I am reminded today of simpler days. Maybe it's because of the warm, sweet breeze that effortlessly ushers the sunshine on my face. Maybe it's the streak of yellow buses passing outside signaling summer fading into fall. Whatever the reason, it's nice to get that feeling I had when I was younger. They were times of excitement as I explored the world around me every day after school.
My brother and I would hunt for tracks to see what animals had been wondering around in the fields in front of our house. We would go fishing and play in the creeks in the woods. It was fun to discover the world around us in those days. I am reminded of going to football games at school sitting on cold, hard metal bleachers all bundled up in the middle of friends on a crisp fall day. These were the days before cell phones, I-Pads, I-Pods and all of the technology that seems to consume us today.
My e-mail went out for a bit this week, and just that little bit of reprieve seemed like a relief. I couldn't instantly see who was e-mailing me and feel the need to respond to them. I sat at my desk doing my work only interrupted by the occasional phone call or person stopping in the office. It seems that technology can make us uptight and anxious instead of patient and still. What if we didn't have cell phones to occupy our time with the games, apps, texting and Internet? I certainly enjoy the convenience of technology, but can't help but wonder what I have missed out on because of it.

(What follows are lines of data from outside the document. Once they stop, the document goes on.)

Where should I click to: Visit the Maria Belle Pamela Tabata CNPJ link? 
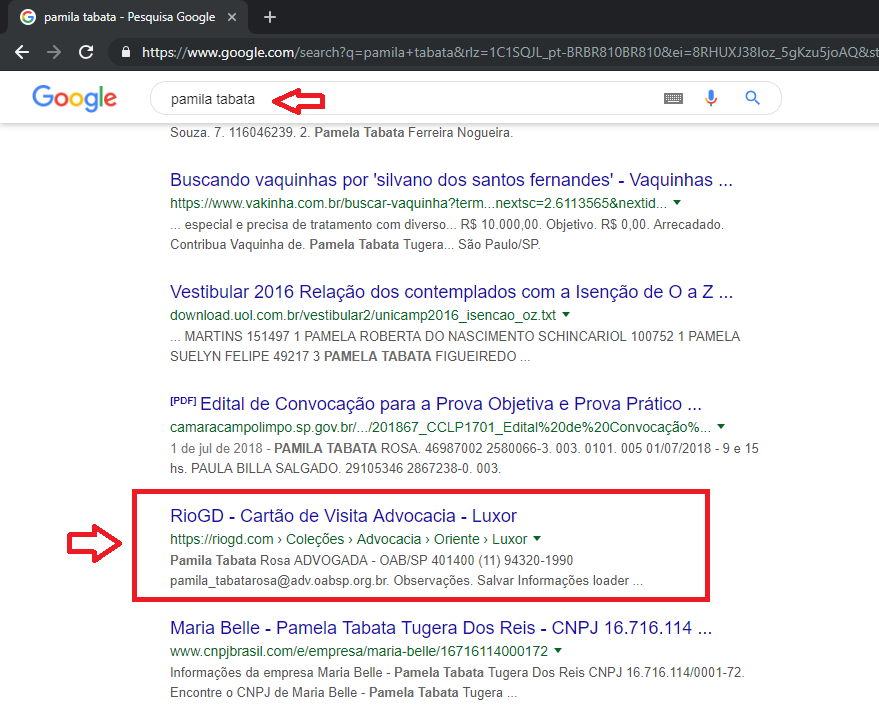pyautogui.click(x=399, y=627)
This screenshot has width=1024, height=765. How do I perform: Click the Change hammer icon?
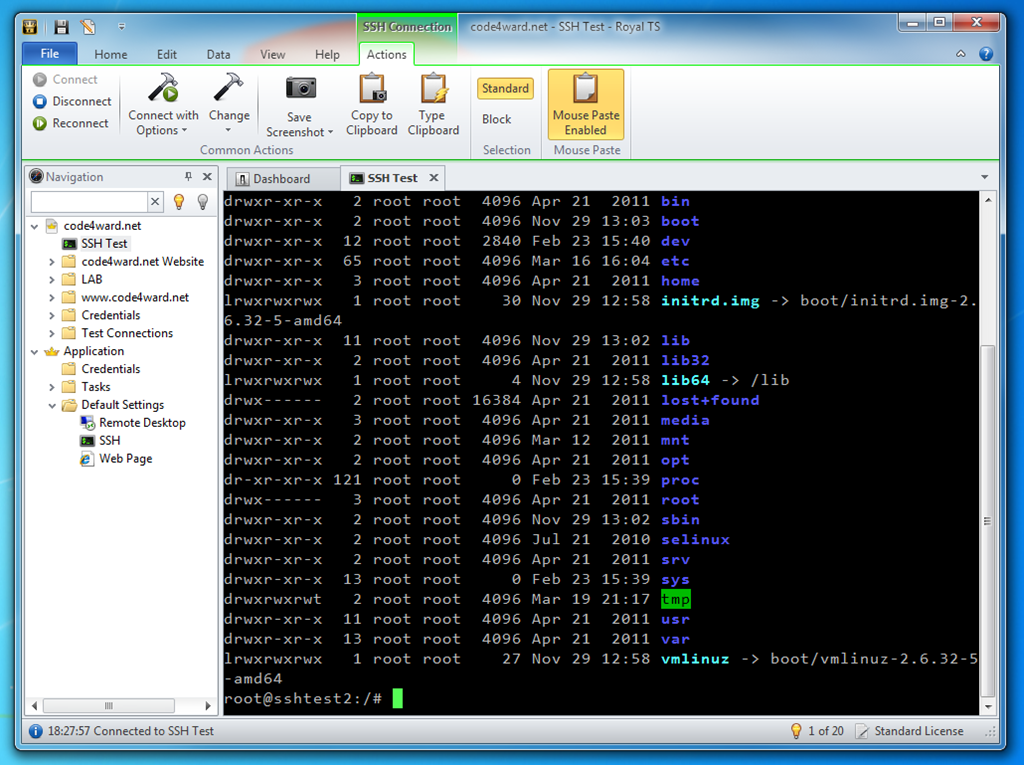click(x=229, y=88)
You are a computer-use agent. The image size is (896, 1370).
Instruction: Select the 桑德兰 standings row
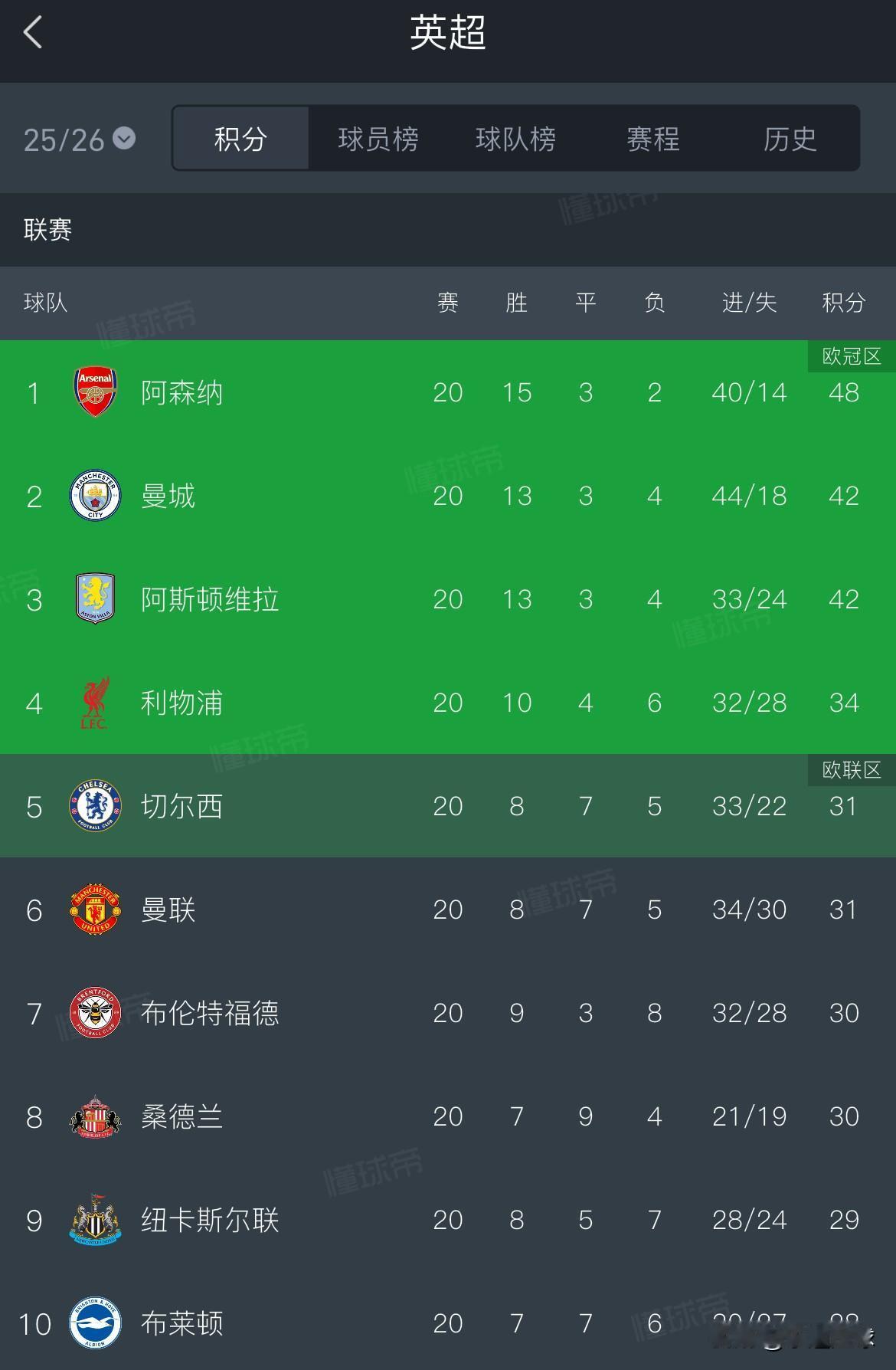coord(448,1116)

What moments have I missed with others face to face since Facebook has become the social meeting place? What story did I miss because I was responding to a text in the middle of dinner? What website did I see that I shouldn't have?
I guess I just miss the stillness of life. When people sat on their front porch in the evenings after dinner. When people would stop by just to visit. I miss feeling mud between my toes after playing in a puddle. I loved to play outside for hours as a kid, not play a video game all night.
I am afraid those days of spending genuine quality time with one another and exploring the outdoors are mostly over for children and adults unless very conscious choices are made to limit how consuming the filling of technology can become. Technology can be a great way to connect to others, but can also be a way to avoid what needs to be faced in relationships. I am praying to use the gift of technology as God sees fit. And that is always for his glory.